Wednesday, July 11, 2012

Freedom -- methinks that word does not mean what you think it means


Some deep thinkers including Ezekiel Emanuel (who has been guilty of some shallow thinking lately, but that's beside the point) argue in JAMA a point I have often made here. (I think you common rabble are likely to get bounced to the first 150 words.)

To put it succinctly, the outraged claims by self-styled conservatives that requiring people to buy health insurance is an infringement of individual liberty are nonsensical. They are, as Click and Clack put it, unencumbered by the thought process.

If you are strongly committed to individual liberty and personal responsibility, then you ought to be a passionate supporter of the individual mandate. And here's the thought process, which is not very complicated.

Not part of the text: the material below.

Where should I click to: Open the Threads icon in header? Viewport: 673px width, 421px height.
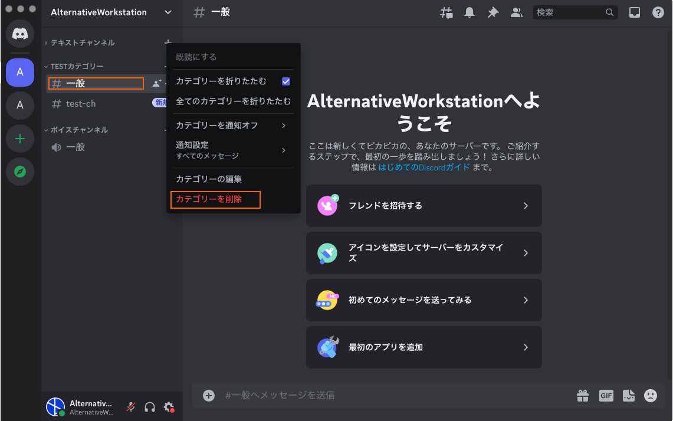click(447, 12)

Basic human ethics incorporates what is called the Rule of Rescue. This is universal -- it applies in every culture. We have an obligation to provide urgent assistance to people in dire straits. If you walk by a pond and see a child drowning, you must rescue the child. Physicians have an additional layer of professional responsibility.  When people show up in the Emergency Department with massive trauma, or anaphylactic shock, or status asthmaticus, or in labor, the personnel are required to treat them. It isn't even possible to determine if the person has insurance before acting. No matter how young and healthy you are, it is entirely possible that at some time you will require urgent care, and that the cost of that care will exceed your assets. You will therefore have imposed a burden on others -- forced them to pay, involuntarily, to meet your needs. There is nothing libertarian about that.

Zeke and friends stop there. They don't argue that people are morally obliged to buy insurance beyond a policy that will pay for situations that invoke the Rule of Rescue. That would require a step or two further in the thought process. I will just point you down that road -- you can think for yourself.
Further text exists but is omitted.